Athos Launches Omics AI, No-Code Multi-Omics Platform Behind 18 Novel Drug Targets
Athos Therapeutics debuts Athos Omics AI, a no-code platform for multi-omics analysis with reproducible, interoperable workflows. 18 targets found; IBD program in Phase 2.

Athos Therapeutics Launches "Athos Omics AI" for No-Code Multi-Omics Analysis
Los Angeles-based Athos Therapeutics announced a new website introducing "Athos Omics AI," a data platform built to analyze omics data across industries. The company positions it as a no-code, agentic AI software suite that turns raw or pre-processed omics inputs into clear, actionable outputs.
Omics analysis deals with large-scale biological data from genes, RNA, proteins, and metabolites. Think of the genome (genes) and transcriptome (RNA) as complete data sets-the platform targets the full stack.
What it means for IT and Product
If your teams manage bioinformatics pipelines, data lakes, or productized analytics, the promise is straightforward: reduce manual stitching, speed up analysis, and improve decision-quality outputs without forcing scientists to code. The platform's stated mission-automating, harmonizing, accelerating, and democratizing multi-omics analysis-aligns with the push for self-serve analytics and reproducible workflows.
Signal from in-house use
According to the company, the platform has been used internally to discover 18 novel drug targets across unmet medical needs. They also state it predicted the exact mechanisms of action for their lead clinical program years before human testing; that program is now entering a Phase 2 trial in Inflammatory Bowel Disease.
"This incredibly powerful no-code software platform is now ready to be deployed across any industry that generates omics data," said Dimitrios Iliopoulos, PhD, MBA, founder, president & CEO of Athos.
Quick context: Omics without the jargon
- Genomics: DNA-level data (e.g., variants, structural changes)
- Transcriptomics: RNA expression
- Proteomics: protein abundance and interactions
- Metabolomics: small-molecule readouts of cellular activity
The value comes from integrating these layers to spot mechanisms, targets, biomarkers, and risk signals faster.
Evaluation checklist for your pilot
- Data inputs and formats: Can it accept raw and pre-processed data (e.g., FASTQ, BAM/CRAM, VCF; common proteomics/metabolomics formats)?
- Pipelines: Are there prebuilt, no-code workflows with versioning, parameters, and audit trails? Can custom steps be added if needed?
- Reproducibility: Run history, environment capture, and re-run guarantees across datasets and teams.
- Security and compliance: SSO, RBAC, PHI handling, encryption at rest/in transit, regional hosting, logging.
- Interoperability: APIs, SDKs, and connectors for LIMS/ELN, data lakes/warehouses, and BI tools.
- Observability: Pipeline monitoring, QC scores, error handling, and lineage visibility.
- Outputs: From raw results to decision-grade summaries (e.g., target prioritization, pathway insights, biomarker candidates).

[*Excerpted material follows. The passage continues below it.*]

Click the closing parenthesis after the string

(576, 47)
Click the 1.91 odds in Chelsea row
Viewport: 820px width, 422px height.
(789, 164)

- Governance: Data catalogs, metadata standards, and dataset provenance.
- Cost and performance: Runtime efficiency, autoscaling, and clear unit economics per sample or workflow.
- Portability: Export options to avoid lock-in and support downstream analysis.
Pilot metrics that matter
- Time-to-insight: sample arrival to validated output
- Pipeline success rate and re-run frequency
- Cost per sample and per analysis
- QC thresholds met across modalities
- Hypothesis-to-experiment cycle time
High-ROI use cases
- Drug discovery: target ID/prioritization, mechanism hypotheses
- Clinical research: biomarker discovery and patient stratification
- Agritech: trait association and breeding decisions
- Industrial biotech: strain optimization and process monitoring
- Diagnostics R&D: multi-omics signatures for early detection
Risks to manage
- Data privacy and cross-border data flows
- Model drift and validation on new cohorts
- Overreliance on algorithmic predictions without expert review
- QC failures from sample prep or batch effects
Practical next steps
- Select one representative dataset (genomics + one other modality) and define a tight success metric.
- Map your data lifecycle: ingestion, QC, analysis, review, and handoff to decision-makers.
- Run a 4-6 week pilot with clear roles, a fixed workflow, and pre-committed evaluation criteria.
- If results hit your thresholds, scope integration with LIMS/ELN and your data platform; plan security and governance gates.
Athos Therapeutics is positioning Athos Omics AI as a no-code, agentic approach to multi-omics analysis that can work across industries. For IT and Product teams, the value will hinge on reproducibility, interoperability, and measurable impact on time-to-insight and cost per analysis.